Çıkarılan metin —
-*-*-

Ankara için ilginç bir örnek var, o da SSK İşhanı, Kızılay’da tek bir bina. Kabuğu yani dışa bakan kısmı devlet, bürokrasi, SSK, nüfus idaresi gibi kurumlara evsahipliği yaparken iç avluya bakan mekanlar tam bir hengame, her türlü gece kulubü, pavyon, türkü bar, rock bar hepsi bir arada, ışık, renk, gürültü, kalabalık. Bu baya etkileyici bir örnek, dıştan kurumsal, bürokratik; içten durumsal, patlamalı...
Ankara minibar ilişkisinin başka bir boyutunu bazı minibar sakinlerinin ağzından aktarayım, bu biraz daha sınıfsal/mekansal boyutu, bunlar Deniz Altay’ın araştırmasından, yerleştirmelerden birinde duvara asılan alıntılardan direk aktarıyorum:
“Evet ama şey de var, Ankara’da hakim olan orta sınıf aile anlayışının getirdiği kısırlık sonucu gençlerin bir arayış içinde olup da bu mekanı türetmesi bence en büyük sebep yani. Bence tanımı bu yani.”
Bir diğer görüş de şöyle:
“Ee, tabii ama nitelik olarak burası herhangi bir Ayrancı mahallesinden farklı değil. Ama burası bir dönüşüm yaşamış. Apartmandan ofise dönüşmüş. Ama baktığın zaman ev planında ofisler; o yüzden enteresan bir morfolojisi var apartman formatında işyeri, öyle olduğu için hayaletleşmiyor. İşyeri gibi değil, böyle domestik bir ortamı var yani. İnsanların kafasındaki fiziksel repertuardan da kaynaklanıyor bu; evimden bir farkı yok şu apartmanın. Nasıl biz eskiden sokağa çıkardık, otururduk top oynardık filan; öyle bir havası var.”
Kentsel alanın kullanımı üzerine gerçekleştirdiği gözlemler sonucu oluşturduğu çalışmalarını izleyici ile etkileşime geçerek anlam ve biçim değiştiren mekansal yerleştirmeler olarak ortaya koyuyor..... İzleyici sergiye nasıl dahil oluyor?
Önden tasarlanmış olsa da izleyiciye bir yetki veriliyor. Yani sanat yapıtının varolmasını sağlayanın izleyici/katılımcı olduğu fikrini de biraz zorlayarak, ayrıca minibar’ın şehir mekanına yaptığı uçucu müdahaleye de atıfta bulunmak üzere, yapıta son biçimini vermek izleyiciye düşüyor. Bunu uzun bir masanın üstündeki alıntıları duvara kendilerince yapıştırmak suretiyle, veya bir çalışma masasındaki kitaplara ekleyecekleri post-it’lerle yapıyorlar. Dediğim gibi kısıtlı ve tanımlanmış, ama her sergide bunu zorlayan ve değiştiren birileri çıkıyor, ve onun açtığı yola devam eden birileri de çıkınca yapıt sapıtabiliyor. Bu bir jest tabii, bir jest olarak da kalıyor, ama yine de yapmaya değer bir jest bence. Bir yol ya da bir alan açılabilirse, bu alanı dolduran genişleten birileri mutlaka oluyor. Bunu da ben “durum üzerinde birileri düşündü” diye algılıyorum, zaten bütün amaç bu.

-*-*-

Görevler ve alıştırmalar —
1: Ankara ve minibar konulu metinde SSK İşhanı'nın iç avluya bakan mekanlarında bulunduğu söylenen eğlence yerlerini sırala.
2: Ankara ve minibar konulu metni son cümlesinden sonra sürdür.

Veri bölümü —
-*-*-

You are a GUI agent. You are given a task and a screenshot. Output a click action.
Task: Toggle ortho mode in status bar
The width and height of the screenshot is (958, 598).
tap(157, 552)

-*-*-

Sonuçlar —
1: gece kulubü, pavyon, türkü bar, rock bar

2:
Sokakta içki içerek sosyalleşmek üzerinden tanımsız mekanlara farklı anlamlar kazandıran “minibar”ı, İspanya’da yaygınlaşan “botellon” (büyük şişe) olarak adlandırılan sokak buluşmalarıyla bağdaştırarak çalışmalarını Bilbao’ya özel olarak yeniden kurgulayan Altay, ayrıca güvenlik aparatları ve alarm cihazlarının sokağa yansıyan ışıkları üzerinde durduğu “güvenlik” isimli film... Bütün bu elemanları teker teker açalım... Lütfen son kez ...
“Güvenlik” yeni bir proje. İlk adımını bu sergiye dahil ettim, sonra büyütmeyi planlıyorum. Bu video yerleştirmesi, çoklu televizyon ekranları üzerinden mekana yayılıyor, hem sergilenen yapıtlara bir bağlaç, hem farklı bir bağlam, hem de biraz daha belirsiz bir eleman eklemek için. Aslında tüm gördüğümüz yanıp sönen ışıklar, alarmlar. Bunlar apartmanların sokağa bakan duvarlarına monte edilmiş aygıtlar, işlevleri hırsızları uzak tutmak. Fakat bir yandan da yarattıkları bir görsellik var ve sokakta çok belirgin bir yer edindiler. Bir yandan şehir, sokak, korku, ışıklar derken umumi mekan ile mahremiyet/mülkiyeti ayırmaları üzerinden, bir yandan da gece, ışıklar (ve bu alarmlar sürekli yanıp sönüyor kırmızı, mavi, yeşil, üçlü, tekli lambalar) derken “barsız minibar” ve “eğlencesiz disko ışıkları” bir araya geldiler. Sonuçta birbirinden bağımsız kurgulanmış iki iş arasında böyle bir bağ oluştu.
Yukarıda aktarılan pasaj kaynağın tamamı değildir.